As many of you might know, I climbed inside a dumpster this week. No, not for fun. I was walking my dog  to go get the mail after work on Monday. There was some important mail from Alex’s job along with various junk mail. On my way back home, Gracie pooped, as dogs sometimes do. I went to get a poop bag, picked it up, and then went to throw it away in the neighborhood dumpster. Well, I walked right up to the dumpster and threw all of the mail into it with force. Not a millisecond later, I realized what I had done and started to freak out.  I decided that it was too tall for me to get in and out of by myself. So I ran home and put the dog inside, changed clothes, grabbed some stools and a camera (hey, if you’re going to climb in a dumpster, you might as well have some proof). I ran back outside and decided that I needed a spotter, in case I fell and cracked my head or something.  I ran over to a neighbor’s house and like a good neighbor, Richard was there.  He agreed to help. After that, the story loses its steam. It was very uneventful. I just used my stools to get in and out. One of the letters had some schmutz  on it but that was about as exciting as it got.

 

 

 

I watched a movie this week called Very Young Girls. It’s a documentary interviewing clients of a non-profit called GEMS. GEMS mentors and provides shelter for teenagers who are trying to get out of prostitution.  It was heart-wrenching.  First, the average age for entry into prostitution is 13, which is disgusting. Some of the girls had been kidnapped essentially. They were on their way home from school or something  and a guy pulls up and asks if she wants a ride. Many of the girls were escaping a horrible home life. Even though their pimps were just using them to get money and in many cases, physically and sexually abusing them, these girls had never experienced love or attention and they thought this was it. Many of them were addicted to the attention their pimps lavished on them, whether positive or negative, and they found it hard to leave “the life”.  Oh, it was sad and it made me angry. Alex had been at class and he came home to a wife who was weeping and thrashing around about how sick people are.  Sexual exploitation gets my blood pumping.

So, I’ve been thinking this week about how we, American society, tend to slap a label on people and then treat them that way.
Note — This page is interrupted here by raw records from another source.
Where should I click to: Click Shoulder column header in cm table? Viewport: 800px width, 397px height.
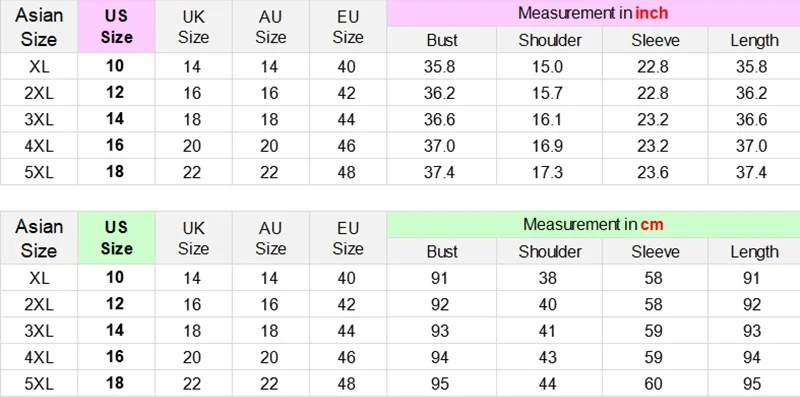click(549, 252)
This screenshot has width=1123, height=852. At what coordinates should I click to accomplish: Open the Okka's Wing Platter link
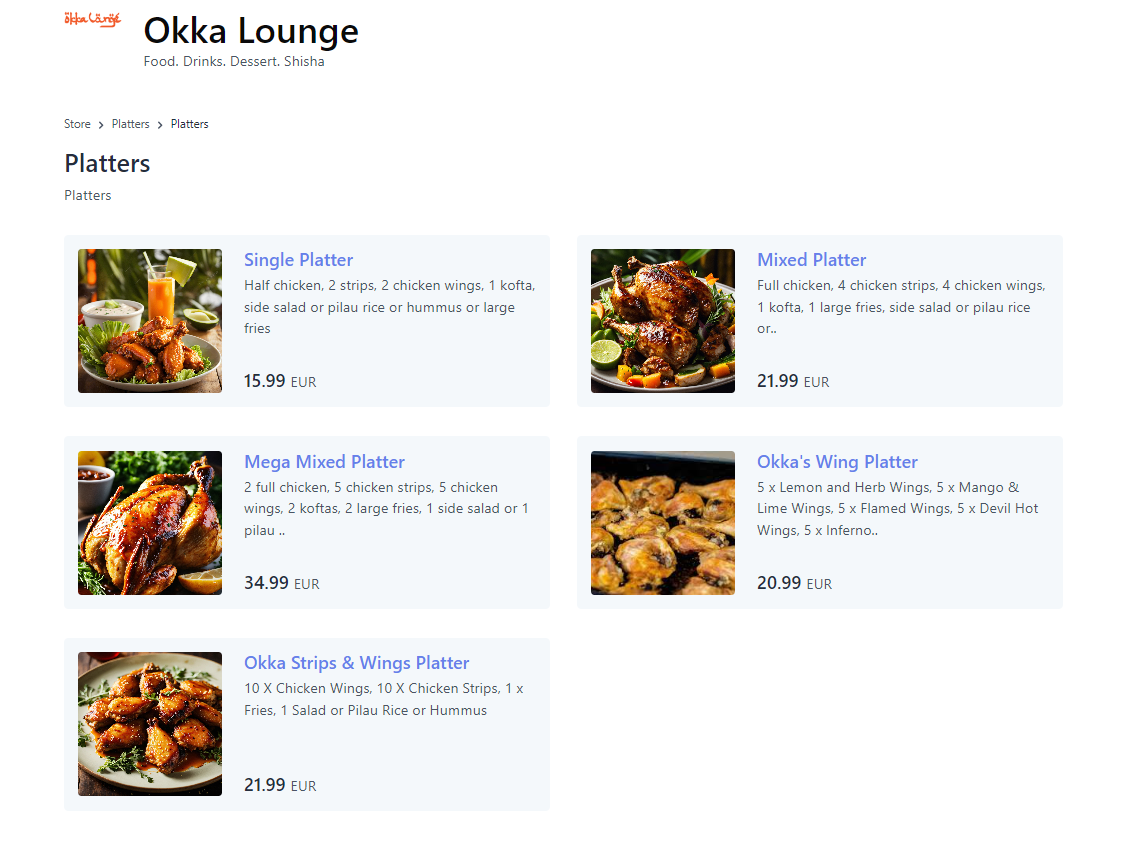837,462
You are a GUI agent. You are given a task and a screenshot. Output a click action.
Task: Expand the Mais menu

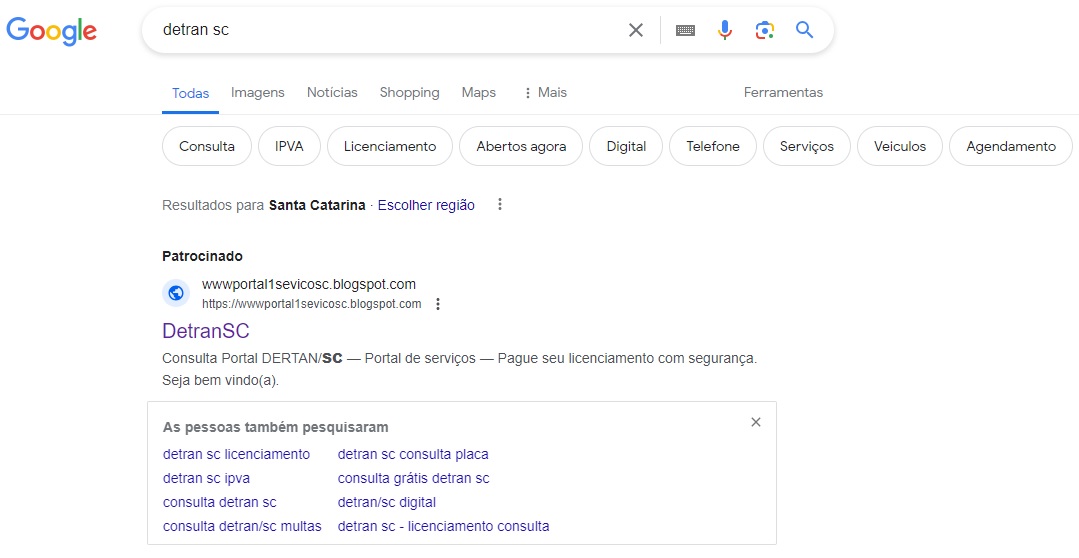(x=545, y=92)
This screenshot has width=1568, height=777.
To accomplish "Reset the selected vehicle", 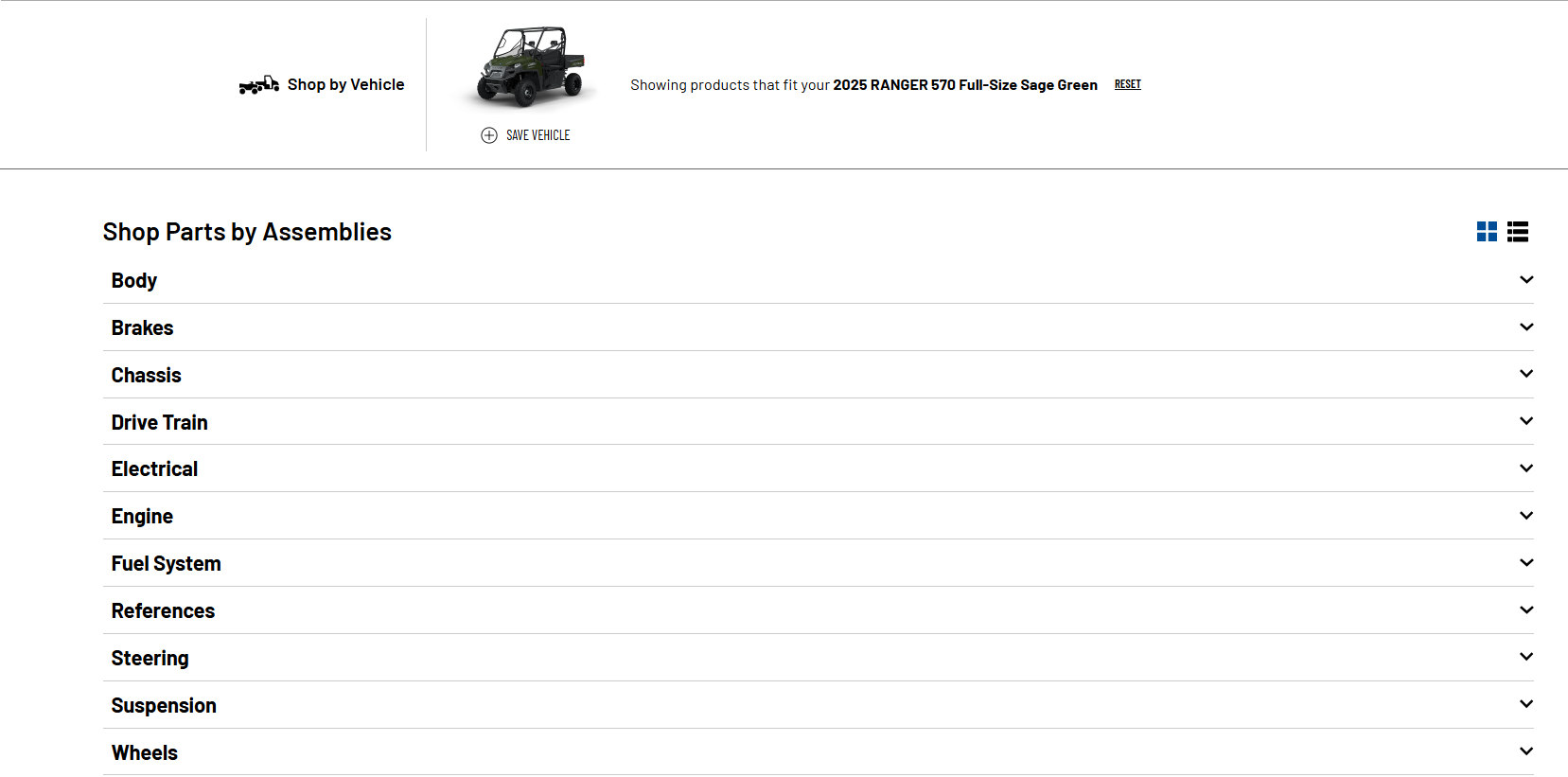I will pos(1127,84).
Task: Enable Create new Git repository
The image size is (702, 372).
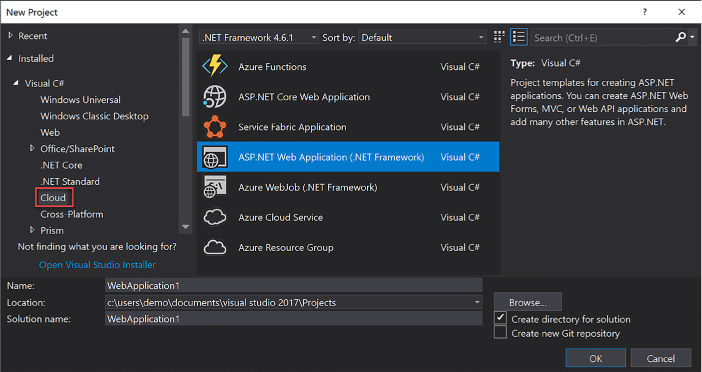Action: 500,333
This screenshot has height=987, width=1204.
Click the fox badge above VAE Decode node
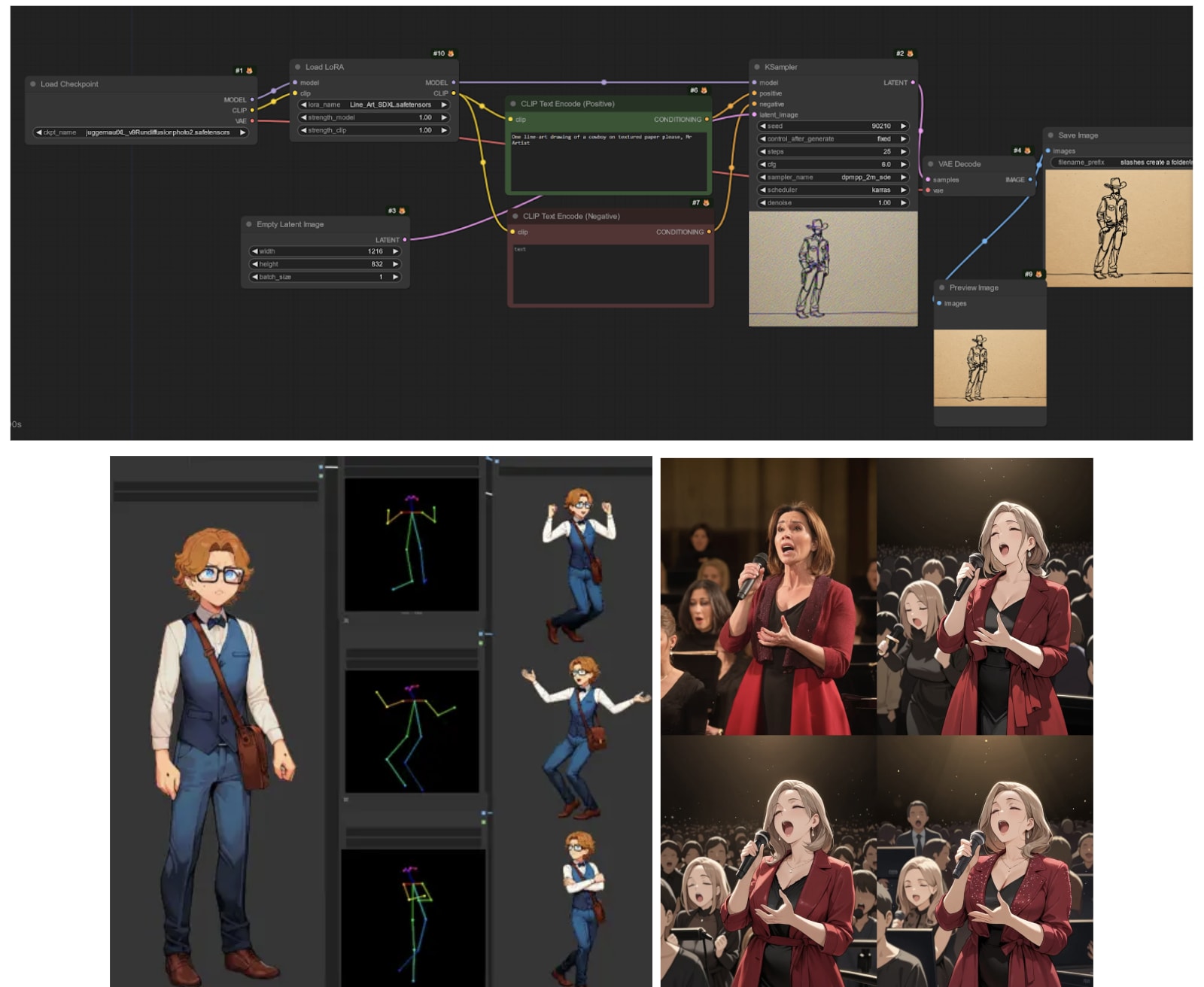coord(1027,150)
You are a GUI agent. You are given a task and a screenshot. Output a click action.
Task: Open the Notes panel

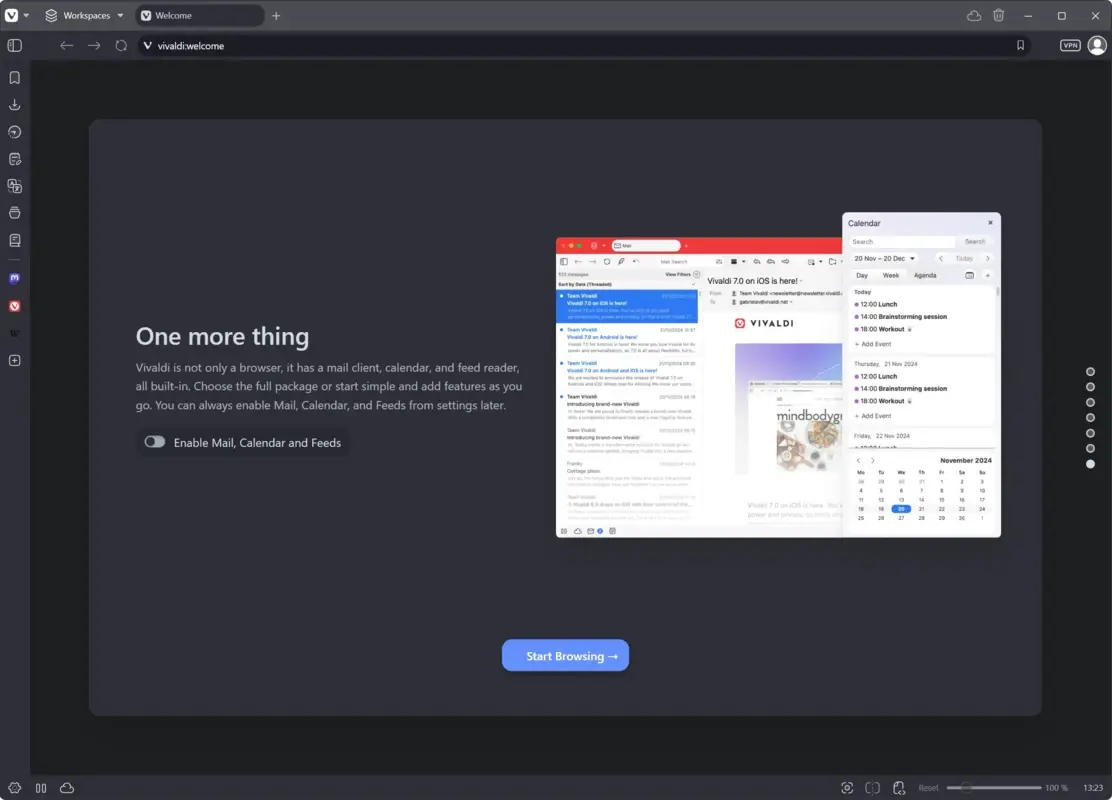(x=14, y=158)
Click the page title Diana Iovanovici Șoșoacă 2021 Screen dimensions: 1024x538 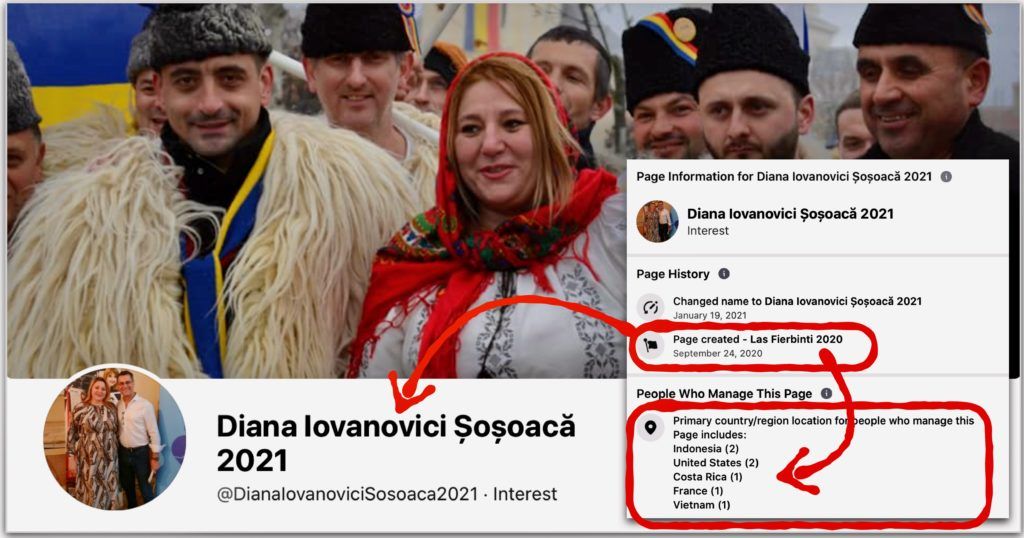396,443
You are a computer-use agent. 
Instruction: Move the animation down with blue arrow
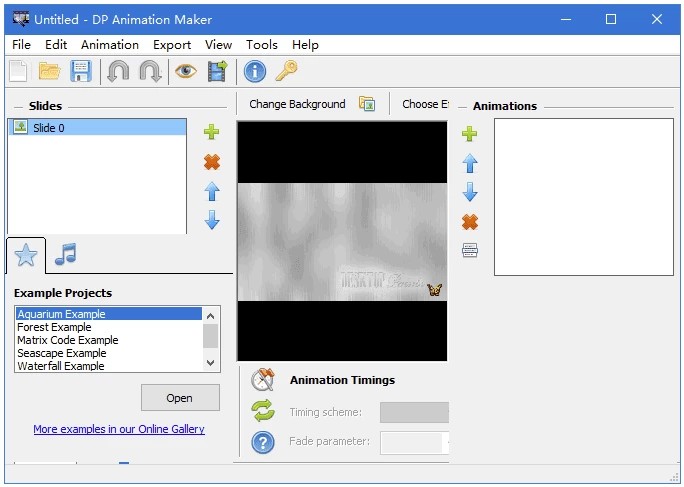click(469, 193)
All homeless are mentally ill alcoholics. All prostitutes chose that lifestyle. (Not all Americans think this but) all people on food stamps are just riding the system. All Spanish-speaking immigrants are illegal and uneducated. Anyway, the documentary showed a 15 year old who was being charged with prostitution. In all actuality, she had been kidnapped and raped by 30 men in the course of 5 days but call it prostitution, if you want. I mean, her “pimp” did take money. That girl might have that on her record for the rest of her life. What are employers going to think when they see “prostitution” on her record? That she chose that because she was a bad kid who wanted to rebel and do whatever. The truth is that you probably don’t know the truth. You might see a prostitute on the street and be disgusted, but you don’t know her story- why she’s doing it, what things in her life have broken her heart.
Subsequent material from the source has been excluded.